Я настаиваю и буду настаивать на том, что такие условия должны быть
созданы в школе. Сначала это кажется очень страшным, а на деле это не так
страшно. Если бы мне сейчас дали школу, я бы на педагогическом собрании
говорил, какие идеи я буду осуществлять, и в то же время думал: где бы
достать необходимые средства? В коммуне им. Дзержинского я стал искать
человека, который умеет все купить, все продать, все умеет делать. И нашел
такого человека. Он говорит: "У вас 200 рабочих рук, чего же вы плачете?"
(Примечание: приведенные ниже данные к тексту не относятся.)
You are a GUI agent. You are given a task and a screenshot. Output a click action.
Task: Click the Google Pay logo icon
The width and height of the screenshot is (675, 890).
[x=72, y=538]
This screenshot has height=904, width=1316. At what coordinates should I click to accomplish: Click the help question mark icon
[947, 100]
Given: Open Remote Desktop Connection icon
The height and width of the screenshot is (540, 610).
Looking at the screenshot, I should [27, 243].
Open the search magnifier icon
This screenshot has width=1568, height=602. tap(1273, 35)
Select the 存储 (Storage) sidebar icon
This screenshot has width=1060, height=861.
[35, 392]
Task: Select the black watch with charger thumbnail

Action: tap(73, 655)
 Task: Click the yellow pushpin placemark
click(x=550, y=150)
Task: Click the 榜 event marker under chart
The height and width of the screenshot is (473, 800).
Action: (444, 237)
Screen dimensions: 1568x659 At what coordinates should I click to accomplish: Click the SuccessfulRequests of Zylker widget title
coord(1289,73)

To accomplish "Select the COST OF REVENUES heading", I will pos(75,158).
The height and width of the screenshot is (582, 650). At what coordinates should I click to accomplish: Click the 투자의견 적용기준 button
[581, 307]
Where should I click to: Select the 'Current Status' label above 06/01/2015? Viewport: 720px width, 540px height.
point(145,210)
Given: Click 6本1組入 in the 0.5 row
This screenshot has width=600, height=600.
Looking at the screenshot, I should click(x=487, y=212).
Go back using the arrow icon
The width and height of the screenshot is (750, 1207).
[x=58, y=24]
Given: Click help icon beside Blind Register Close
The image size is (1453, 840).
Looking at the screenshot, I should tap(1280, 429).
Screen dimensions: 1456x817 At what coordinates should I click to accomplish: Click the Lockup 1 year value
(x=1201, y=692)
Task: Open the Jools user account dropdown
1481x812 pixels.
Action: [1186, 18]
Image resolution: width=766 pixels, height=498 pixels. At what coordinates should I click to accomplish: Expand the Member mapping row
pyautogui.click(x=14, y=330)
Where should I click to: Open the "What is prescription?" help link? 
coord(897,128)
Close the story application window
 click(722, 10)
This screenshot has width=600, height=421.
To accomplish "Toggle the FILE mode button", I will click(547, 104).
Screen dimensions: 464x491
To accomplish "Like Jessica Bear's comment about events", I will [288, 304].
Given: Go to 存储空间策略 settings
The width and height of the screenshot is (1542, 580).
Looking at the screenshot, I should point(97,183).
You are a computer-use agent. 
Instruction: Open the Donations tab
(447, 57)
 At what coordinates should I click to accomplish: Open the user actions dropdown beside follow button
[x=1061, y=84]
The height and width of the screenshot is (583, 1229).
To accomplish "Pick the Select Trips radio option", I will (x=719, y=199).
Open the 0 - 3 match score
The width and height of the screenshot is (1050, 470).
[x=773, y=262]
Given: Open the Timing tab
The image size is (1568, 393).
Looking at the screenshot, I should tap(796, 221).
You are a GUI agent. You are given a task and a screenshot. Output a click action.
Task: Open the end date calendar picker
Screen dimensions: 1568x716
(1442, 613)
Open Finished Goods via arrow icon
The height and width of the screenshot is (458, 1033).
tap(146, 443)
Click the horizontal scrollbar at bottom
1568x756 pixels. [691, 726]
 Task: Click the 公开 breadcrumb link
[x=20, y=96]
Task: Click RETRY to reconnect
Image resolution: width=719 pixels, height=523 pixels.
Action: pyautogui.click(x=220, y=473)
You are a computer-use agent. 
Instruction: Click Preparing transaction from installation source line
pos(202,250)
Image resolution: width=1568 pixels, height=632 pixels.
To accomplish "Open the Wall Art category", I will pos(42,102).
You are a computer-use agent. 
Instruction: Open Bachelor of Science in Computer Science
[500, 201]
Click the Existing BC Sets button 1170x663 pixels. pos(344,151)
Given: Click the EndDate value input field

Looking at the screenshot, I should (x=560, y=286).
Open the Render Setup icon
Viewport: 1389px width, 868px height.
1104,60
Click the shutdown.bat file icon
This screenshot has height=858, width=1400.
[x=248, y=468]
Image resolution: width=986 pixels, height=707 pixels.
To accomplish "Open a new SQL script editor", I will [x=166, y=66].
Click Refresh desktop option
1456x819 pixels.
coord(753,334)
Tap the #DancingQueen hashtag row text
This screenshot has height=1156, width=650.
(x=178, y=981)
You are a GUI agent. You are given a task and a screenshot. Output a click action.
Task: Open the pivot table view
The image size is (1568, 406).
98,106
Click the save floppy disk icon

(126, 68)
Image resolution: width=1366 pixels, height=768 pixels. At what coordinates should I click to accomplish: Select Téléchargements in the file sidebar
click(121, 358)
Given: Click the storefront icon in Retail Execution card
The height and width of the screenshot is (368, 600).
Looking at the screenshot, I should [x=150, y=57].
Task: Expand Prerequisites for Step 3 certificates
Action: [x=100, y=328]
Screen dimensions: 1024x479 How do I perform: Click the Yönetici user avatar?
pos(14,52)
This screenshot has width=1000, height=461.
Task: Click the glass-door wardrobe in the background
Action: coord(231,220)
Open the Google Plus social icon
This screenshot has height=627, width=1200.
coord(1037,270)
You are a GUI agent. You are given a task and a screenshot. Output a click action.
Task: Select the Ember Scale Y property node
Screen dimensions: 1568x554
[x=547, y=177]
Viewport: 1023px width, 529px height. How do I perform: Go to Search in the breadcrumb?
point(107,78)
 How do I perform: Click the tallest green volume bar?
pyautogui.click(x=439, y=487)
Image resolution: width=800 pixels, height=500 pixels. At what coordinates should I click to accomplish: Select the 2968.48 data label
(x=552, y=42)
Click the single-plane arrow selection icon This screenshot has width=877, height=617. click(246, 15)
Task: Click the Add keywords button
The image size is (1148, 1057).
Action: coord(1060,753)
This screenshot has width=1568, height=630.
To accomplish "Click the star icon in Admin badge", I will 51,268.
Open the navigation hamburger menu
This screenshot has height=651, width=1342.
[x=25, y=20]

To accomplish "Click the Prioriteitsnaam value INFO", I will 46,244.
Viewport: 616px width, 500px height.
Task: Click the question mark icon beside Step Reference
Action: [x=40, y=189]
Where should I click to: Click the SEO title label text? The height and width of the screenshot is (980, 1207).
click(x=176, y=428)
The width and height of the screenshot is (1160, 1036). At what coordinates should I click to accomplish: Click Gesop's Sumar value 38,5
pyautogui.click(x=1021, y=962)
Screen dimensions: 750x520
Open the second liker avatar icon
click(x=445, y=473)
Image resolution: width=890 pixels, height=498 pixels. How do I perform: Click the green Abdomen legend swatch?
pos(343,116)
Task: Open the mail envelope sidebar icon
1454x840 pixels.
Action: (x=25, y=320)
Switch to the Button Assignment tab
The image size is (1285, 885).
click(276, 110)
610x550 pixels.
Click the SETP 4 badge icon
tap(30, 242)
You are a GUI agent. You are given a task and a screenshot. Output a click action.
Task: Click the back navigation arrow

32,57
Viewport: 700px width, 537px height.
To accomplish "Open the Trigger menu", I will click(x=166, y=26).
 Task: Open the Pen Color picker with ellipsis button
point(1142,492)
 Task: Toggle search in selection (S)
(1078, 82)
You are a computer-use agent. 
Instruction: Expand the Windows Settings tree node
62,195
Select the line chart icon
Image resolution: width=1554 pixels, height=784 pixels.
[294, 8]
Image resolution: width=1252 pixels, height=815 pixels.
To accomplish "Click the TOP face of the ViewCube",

- "А что мы будем делать?" - спрашиваю. Он отвечает: "Знаете что, мы будем
делать нитки". - "А где средства?" - "А зачем средства? Мы заключаем
договор, купим кустарные деревянные станочки". Действительно, купили такие
старые станочки и начали делать нитки, а через шесть лет имели лучший в
Союзе оптический завод, который стоил несколько миллионов рублей.
Вот мы и начали с ниток и табуреток. А как табуретки надо делать?
Говорят, для того, чтобы сделать стул, один ученик должен сделать все
части, тогда он будет хорошим мастером. Другие говорят: нет, один делает
вот эту часть, второй - другую часть, третий полирует и т.д. И это верно.
А вот когда "душевный педагог" видел такую работу, он бледнел, падал в
обморок: как можно так издеваться над мальчиком: мальчик отрезает только
эту штуку, просто ужас. Да, мальчик имеет дело только с этой штукой, но он
отрезает 200 штук за несколько минут, он работает на коллектив.
Разделение труда нам необходимо. Сейчас не так нужен мастер, который
умеет сделать стул целиком, как нужен столяр, умеющий работать на
циркулярном и фрезерных станках. Такой коллектив, такое производство были
в моем опыте.
То, что я говорил вам, вовсе не значит, что я только хозяйственник.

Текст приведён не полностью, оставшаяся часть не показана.